Tuesday, at the first Democratic Debate, the five Democratic candidates for the 2016 presidency spoke on issues ranging from immigration and climate change to the cost of tuition and the wage gap. (Left to right) Jim Webb, Bernie Sanders, Hillary Clinton, Martin O’Malley and Lincoln Chafee participated in last night’s debate. Special to the Oracle

Last night, America’s Democratic candidates took the stage for their first nationally televised debate. The debate, hosted by CNN in Las Vegas, offered an opportunity for all candidates to stand out, increase their numbers in the polls and voice their views on each of the major issues presented.

Hillary Clinton, former first lady, senator of New York and secretary of state, came into the debate with the strongest approval rating of all Democratic candidates, at 43.3 percent, according to Real Clear Politics. Vermont Sen. Bernie Sanders was in second with 25.1 percent. The remaining candidates, Jim Webb, Martin O’Malley and Lincoln Chafee, had a combined 1.6 percent before the debate, according to Real Clear Politics.

Current Vice President Joe Biden, who is currently not campaigning, occupies third place in the polls at 17 percent, according to the website.

Topics of the debate ranged from incarceration rates and college affordability to international affairs and gun laws. Candidates did not diverge greatly on many key issues, according to political analyst and USF professor of political science Susan MacManus. 

Several comments served to distinguish each candidate throughout the night. O’Malley, the former governor of Maryland and former mayor of Baltimore, said he has a plan to make the U.S. powered solely by clean energy by 2050, while Sanders said the greatest threat to America currently is climate change. 

“I will tell you this, (climate change) is a moral issue,” Sanders said during the debate. 

Webb, whom MacManus said was more conservative than other candidates on the stage, did stand out when the conversation turned to gun control.
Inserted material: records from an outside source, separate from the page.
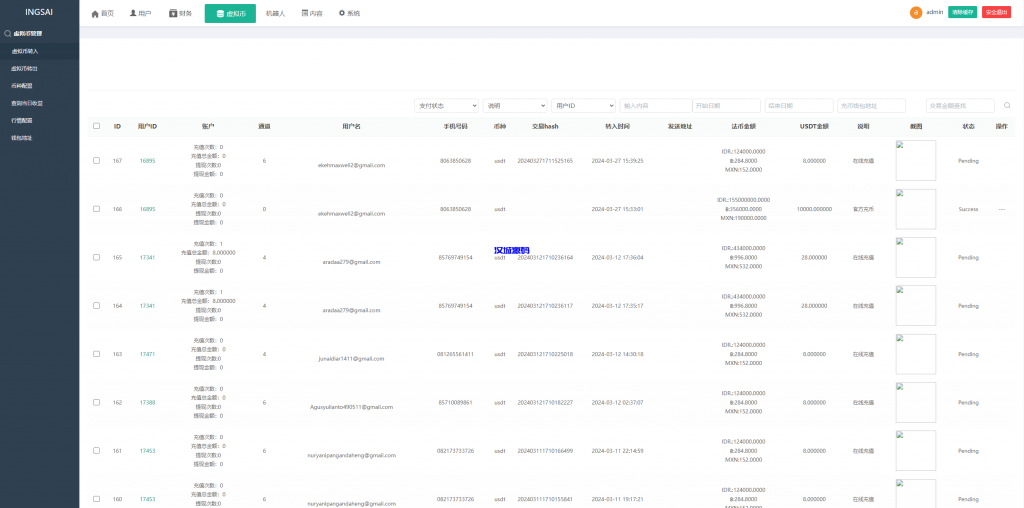
Task: Click the green 清除缓存 button
Action: pyautogui.click(x=962, y=12)

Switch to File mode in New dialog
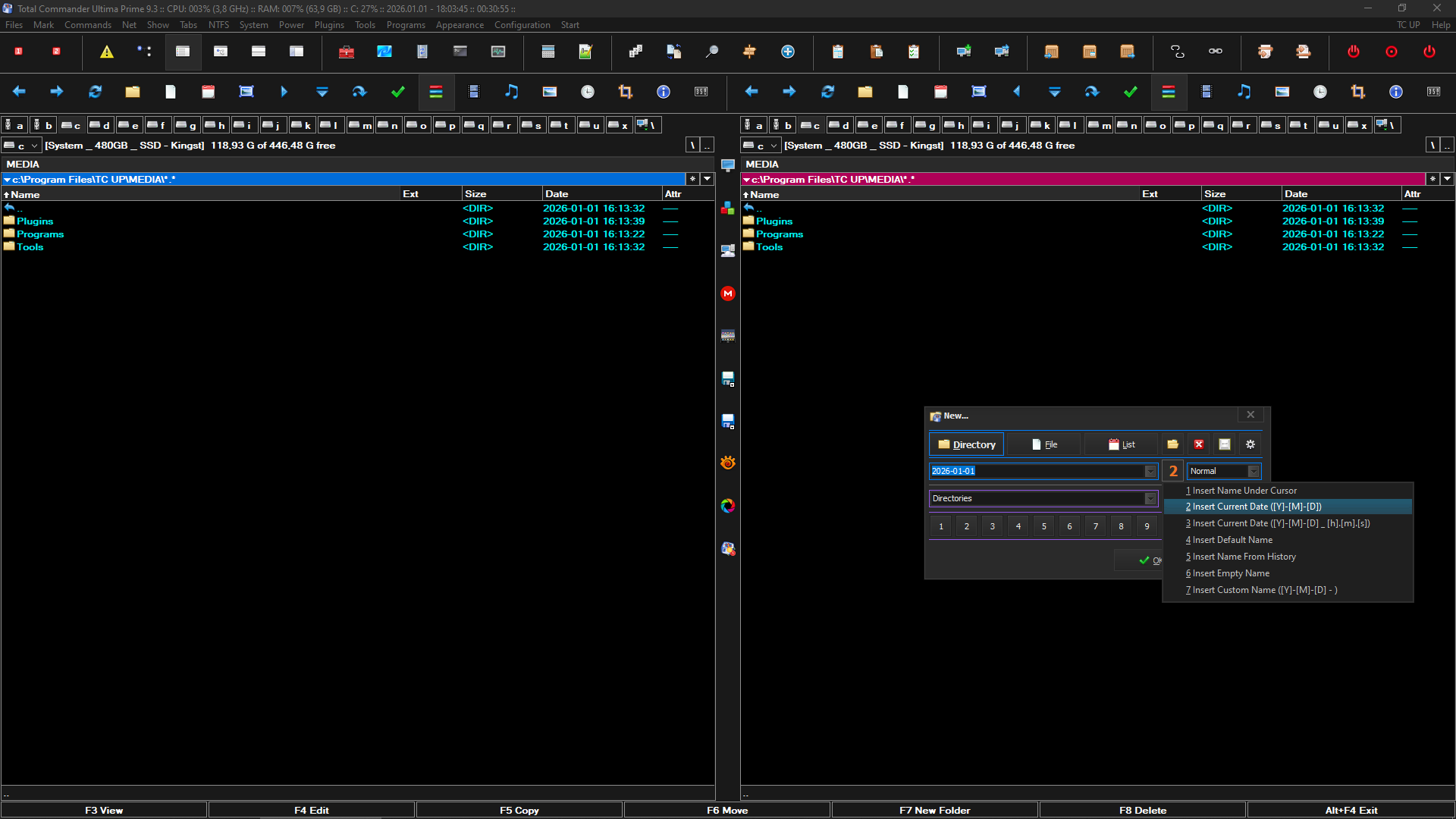click(x=1044, y=444)
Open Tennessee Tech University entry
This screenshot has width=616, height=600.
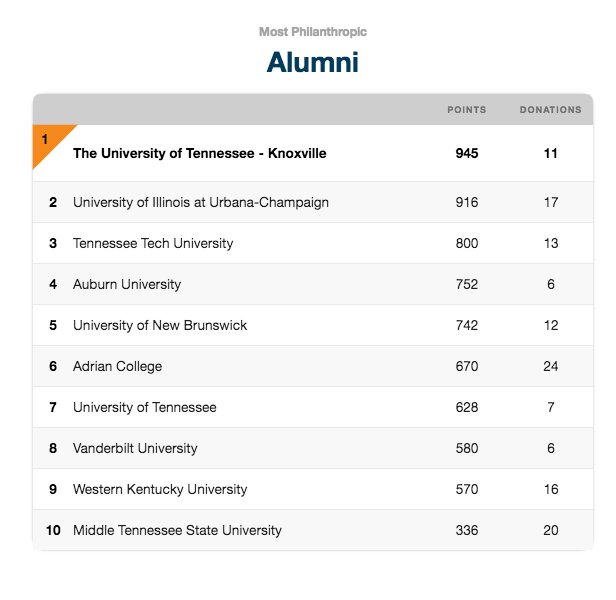pyautogui.click(x=313, y=243)
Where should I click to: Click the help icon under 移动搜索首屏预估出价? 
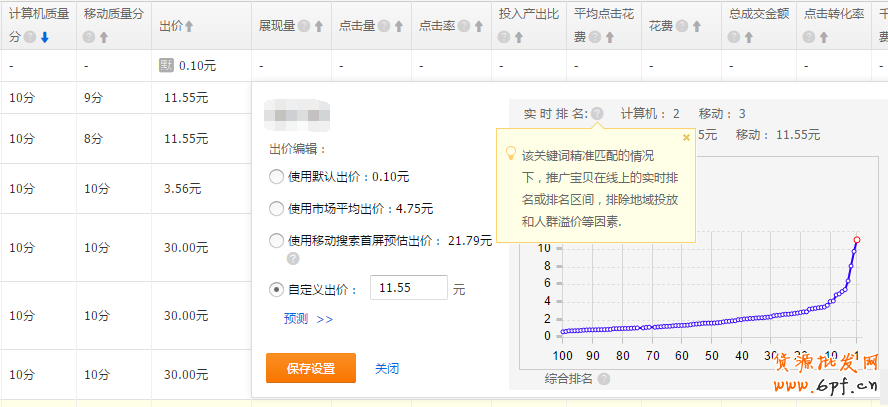(293, 258)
Webb said he supports 2nd Amendment rights to own weapons, but also said the U.S. has not done well in pre-screening gun owners. Web has an “A” rating from the National Rifle Association, the nation’s main gun lobby. 
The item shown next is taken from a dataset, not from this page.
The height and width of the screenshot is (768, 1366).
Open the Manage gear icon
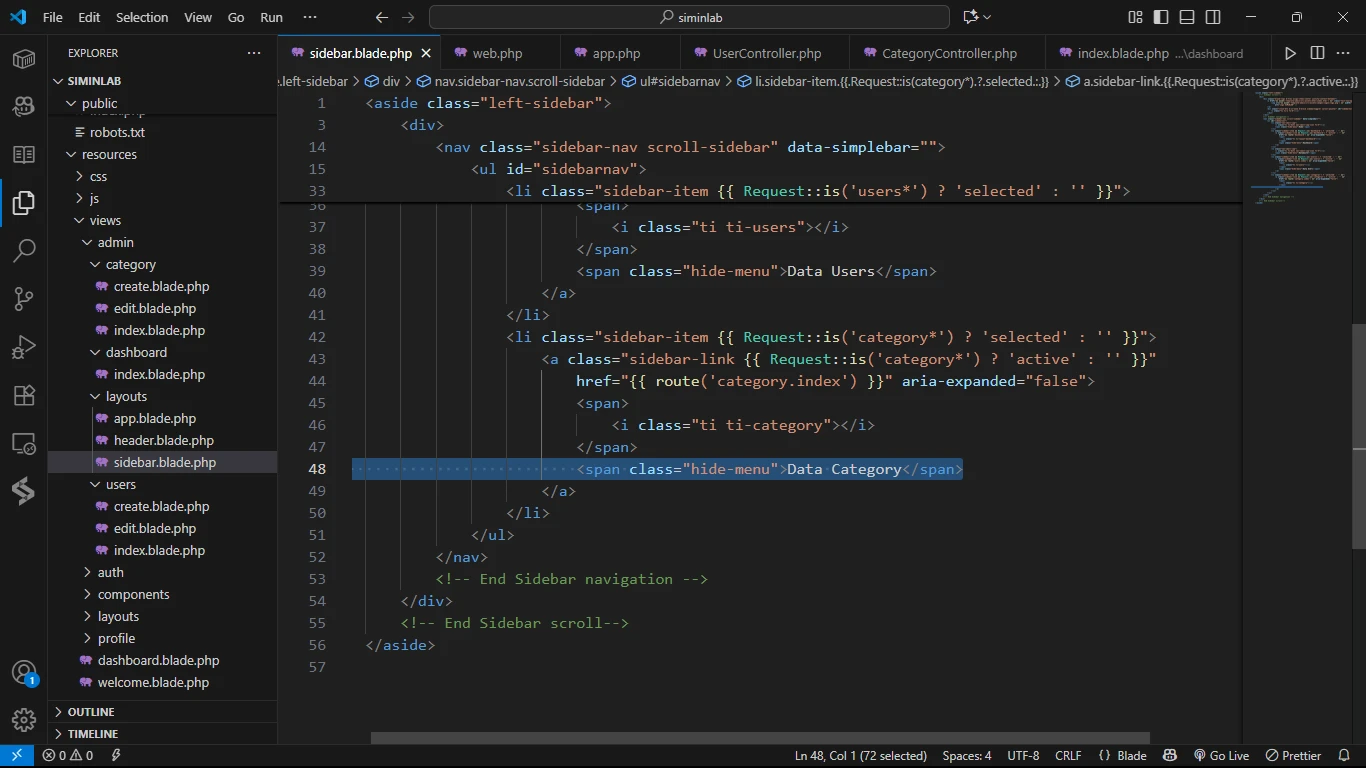tap(24, 719)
“There are people in high levels in this government who have bodyguards 24 hours a day, seven days a week. The average American does not have it and deserves the right to be able to protect their family,” Webb said.
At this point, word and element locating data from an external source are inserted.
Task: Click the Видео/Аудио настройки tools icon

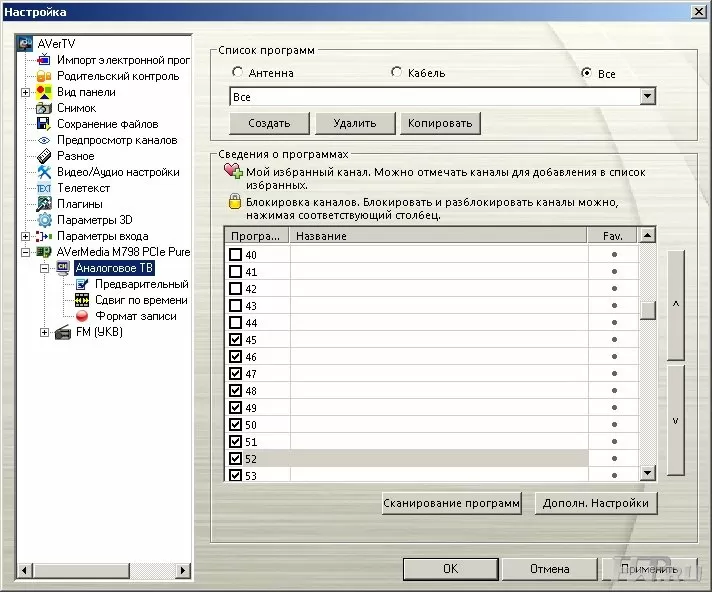Action: [x=44, y=172]
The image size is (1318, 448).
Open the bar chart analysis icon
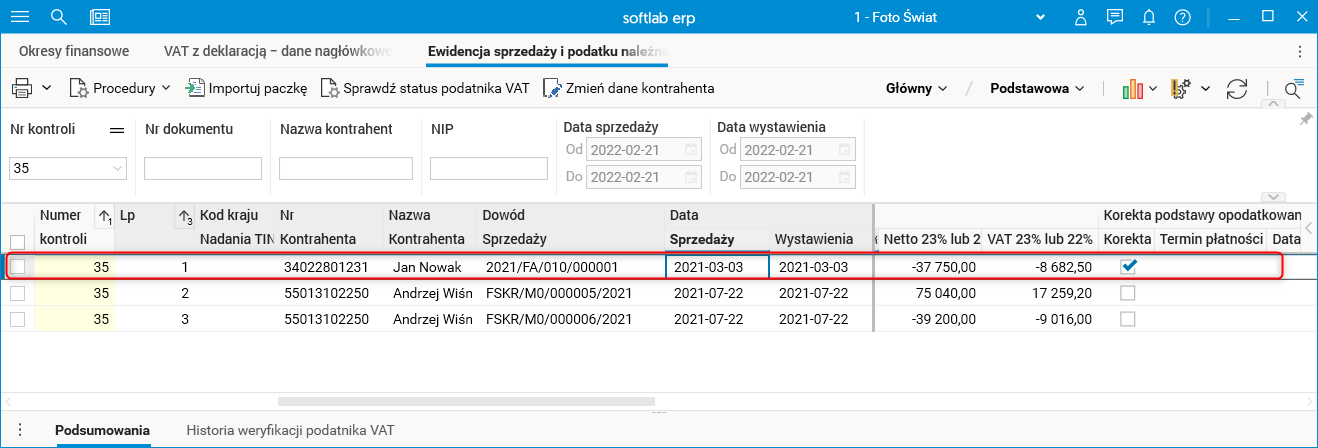1133,88
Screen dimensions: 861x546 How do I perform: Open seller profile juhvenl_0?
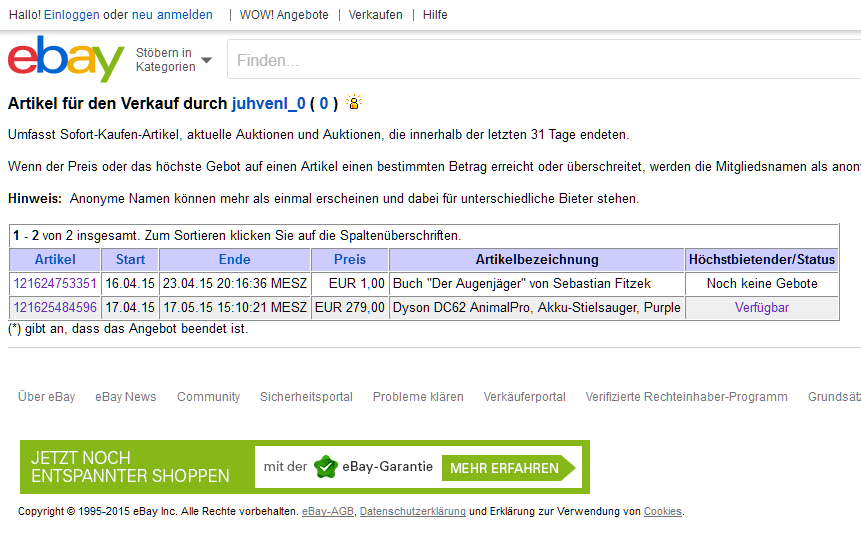tap(268, 103)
Sanders has a mixed record on gun control. During the debate, Clinton said that Sanders opposed the Brady Handgun Violence Prevention Act (the “Brady Bill”), which called for mandatory background checks in order to purchase a gun, as well as a five-day waiting period.

Sanders said he would most likely vote in favor of legalizing recreational marijuana. Clinton, on the other hand, said more information is necessary before taking the next steps. Clinton also said the number of incarcerations is too high for non-violent, drug-related offenses. 

MacManus said the biggest surprise of the debate was Clinton’s support for the Obama administration. She said this made sense in retrospect, considering it would help Clinton get the support she needs during the primary.

“Well, there’s a lot that I would like to do to build on the successes of President Obama, but also, as I’m laying out, to go beyond,” Clinton said. 

Sanders also showed support for Clinton in saying that less attention should be paid to her email scandal. MacManus said that Sanders did this not just for Clinton, but to allow more focus on other issues for all candidates.

MacManus said debate moderator Anderson Cooper was more combative than necessary, although the topics chosen for questions were strong. According to the political analyst, the two strongest candidates after the debate were Clinton and Sanders, which she said many expected.